+ Domestic spirits volume is up 24% YoY. Demand for spirits in Thailand surged 24%. The rise was in part due to low base after the imposition of excise tax on September 2017. This lead to front-loading of purchases in 4Q17 and reduced buying in subsequent 1Q18. Excluding the lower base, there was a recovery in demand. More impressive was volume growth in Grand Royal whisky (Myanmar). Volumes surged 36% YoY and there is no base effect.
+Upside surprise in F&N/FPL earnings. Net profit contribution from F&N and FPL surged 118% YoY to Bt1.5t. F&N enjoyed a recovery in dairy business and FPL benefited from strong sales in Australian residential properties.
– Sabeco still not contributing much. Despite the consolidation of Sabeco financials and the 128% YoY surge in revenue for the beer segment, net profit for this division actually fell 54% YoY. The bulk of the 117% spike in EBITDA for beer segment was offset by the jump in interest expenses.
– Missing minority interest. There was minimal minority interest in this quarter’s results despite Sabeco consolidation. In comparison, 3Q18-4Q18 minority interest was between Bt345mn and Bt656mn. This was down to Bt64mn. The explanation given was the transition from Vietnam to Thailand accounting standards plus the recognition of bonus and social welfare fund. The size was not disclosed.
We believe there is sales momentum for the company in the coming 2-3 quarters, in particular for the spirits business that accounts for 75% of net earnings. Firstly, there is the “customary” boost in consumption in pre-election campaigning. Secondly, assuming election are peaceful, there will be grand events and celebration for the new posts. Thirdly, the coronation of new King in May will create a celebratory atmosphere, unlike the past two years. Finally, additional farm aid for rice farmers will boost their income levels especially in Southern Thailand (refer below).
Where our assumptions were wrong?
While the share price did come close to our target price of S$0.57, the turnaround in the business was much faster than anticipated. We had expected a modest recovery in farm income based on our reading of the Thailand Farm Income Index. However, the rebound in farm income was better than expected. This was in large part due to the rolling out of Bt56.5bn farm aid scheme for rice farmers that began in late Oct18. This would boost farm incomes by around Bt13,800 per farmer. This is a significant amount since average farm incomes in Thailand are Bt57,000 per annum. Another Bt5bn has been allocated for farmers in the South. This will run until Jun/Jul19.
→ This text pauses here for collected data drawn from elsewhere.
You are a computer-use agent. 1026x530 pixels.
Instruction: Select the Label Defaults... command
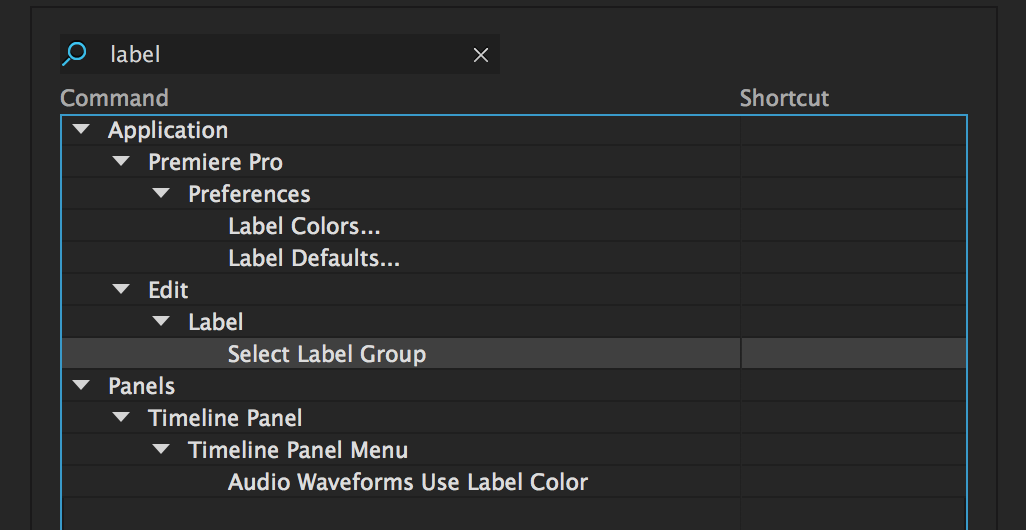tap(314, 258)
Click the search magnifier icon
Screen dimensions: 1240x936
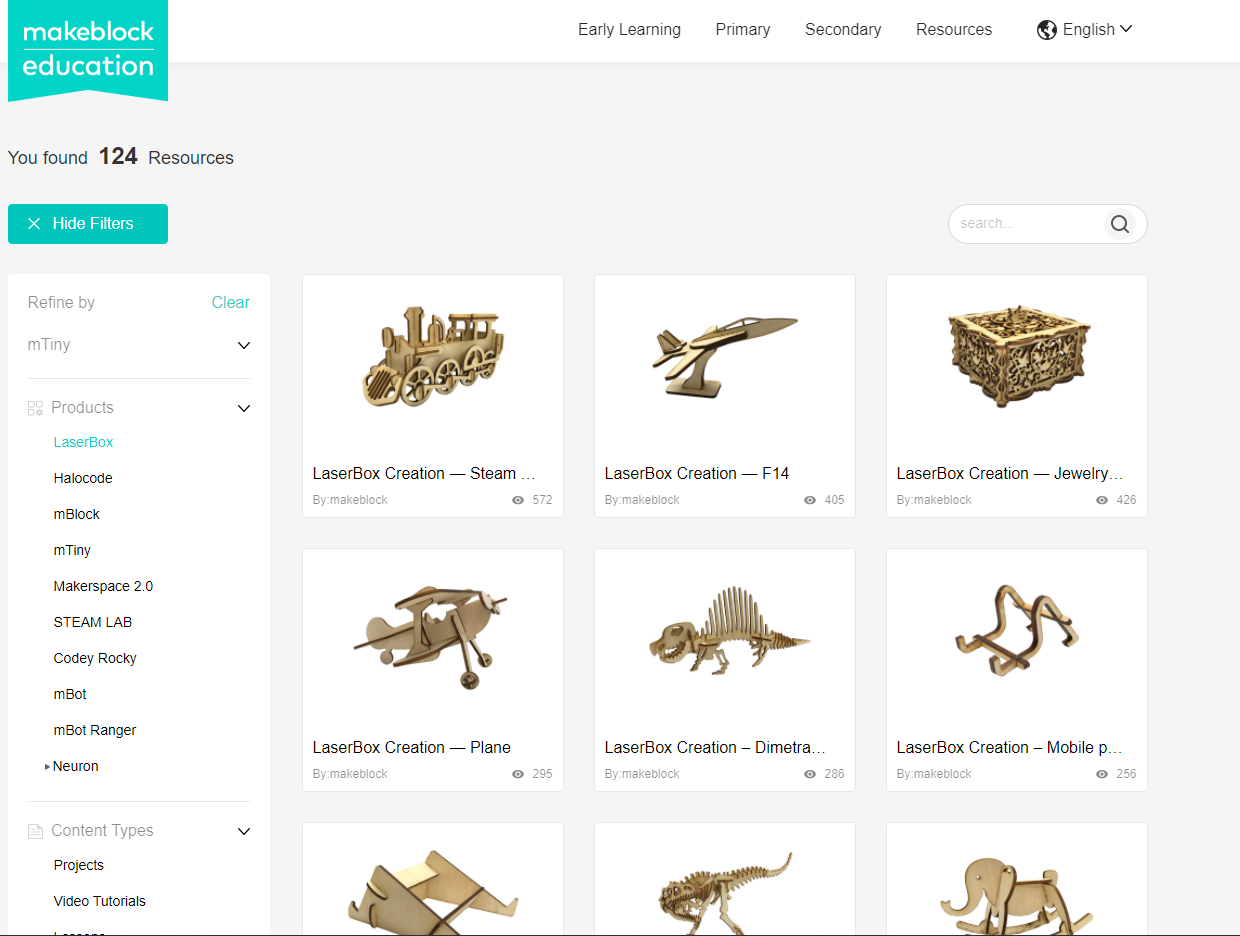[1119, 224]
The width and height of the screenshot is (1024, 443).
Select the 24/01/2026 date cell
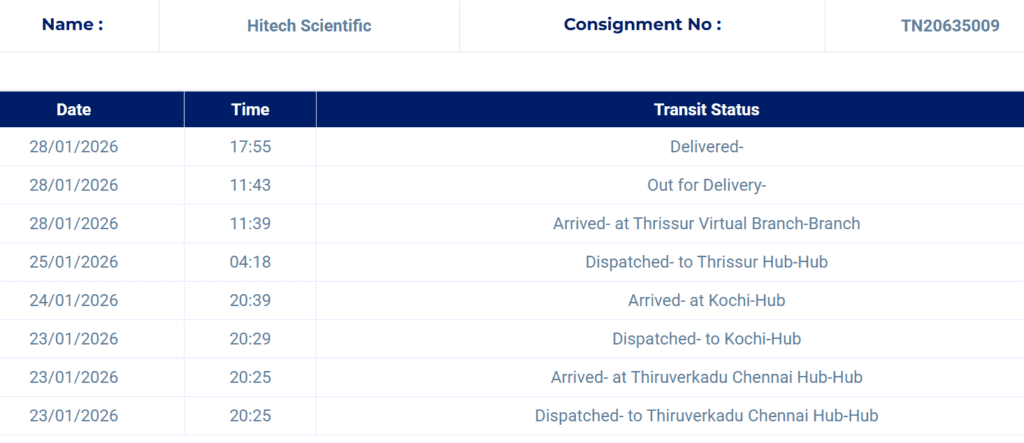coord(74,300)
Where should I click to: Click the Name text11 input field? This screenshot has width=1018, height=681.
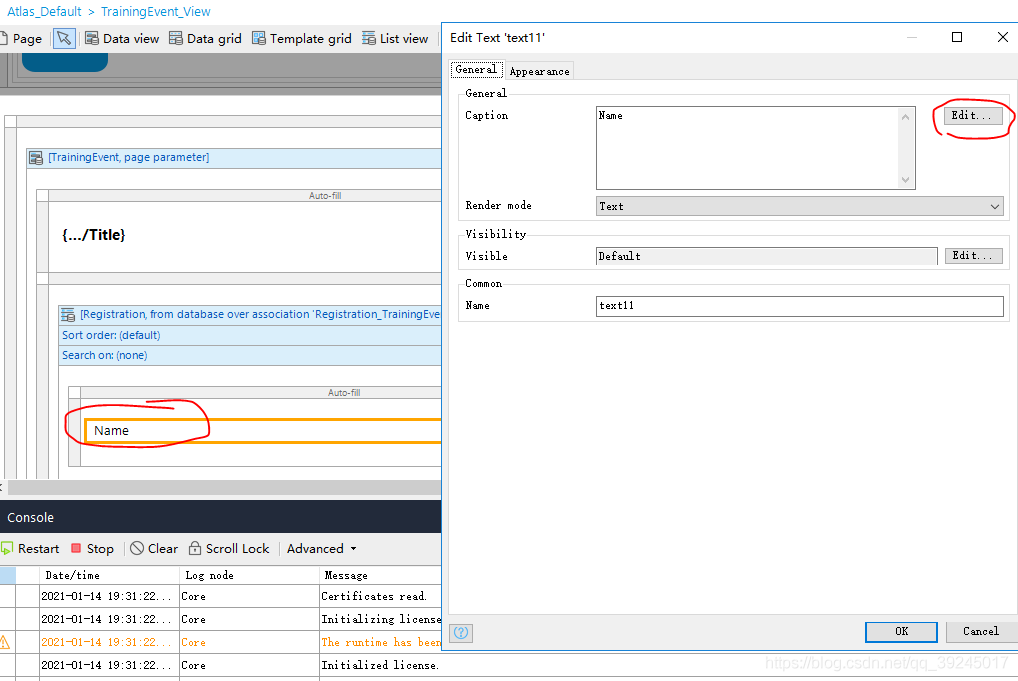799,306
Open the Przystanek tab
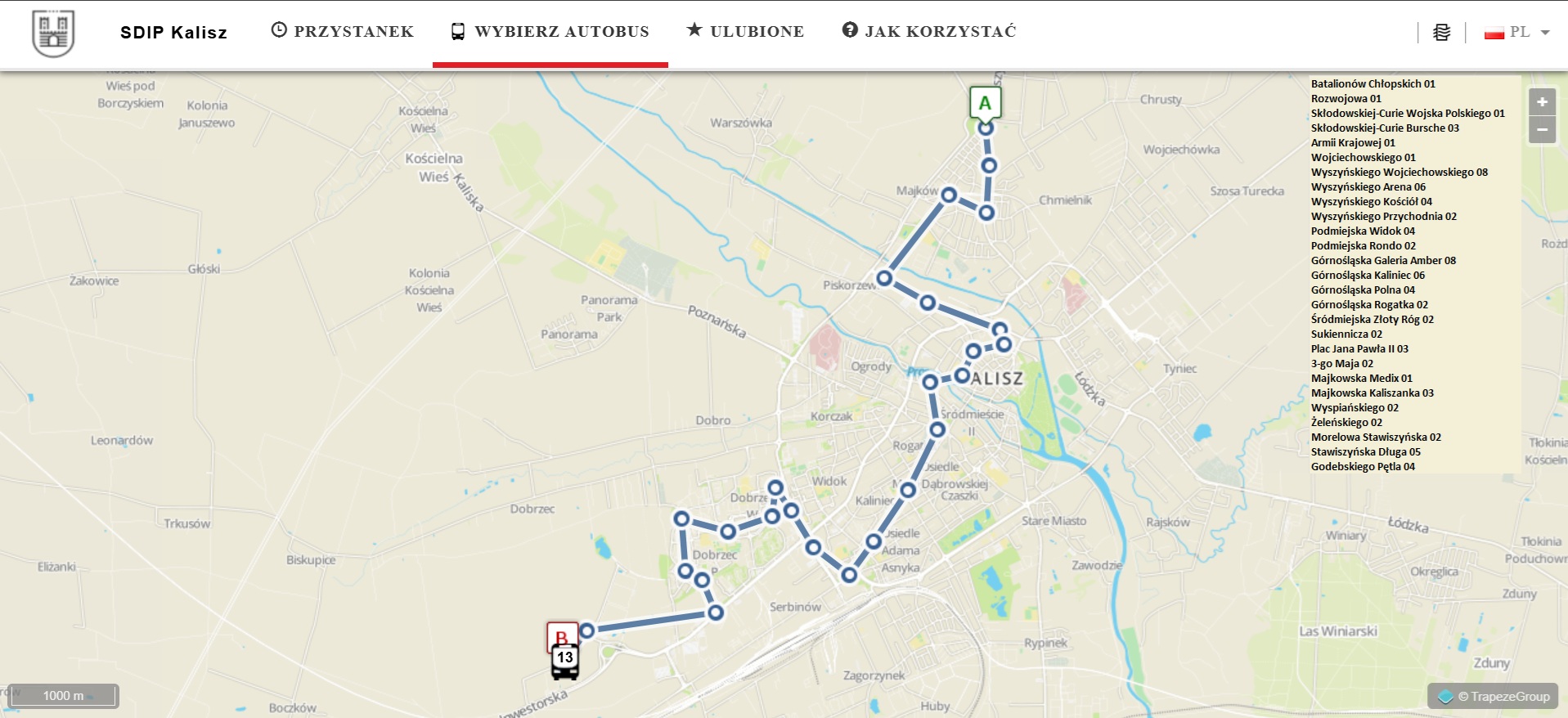 (x=343, y=31)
Raised to NEUTRAL and SOTP-derived TP of S$0.81 (previously S$0.57)
Upgrade to NEUTRAL and increased our SOTP-derived TP to S$0.81 (previously S$0.57). Our aggressive upgrade in share price is due to: (i) We raised our earnings by 7% as we expect demand to remain vibrant over the next few quarters; (ii) We raised our SOTP valuation to the middle (from lower) EV/EBITDA band of global peers.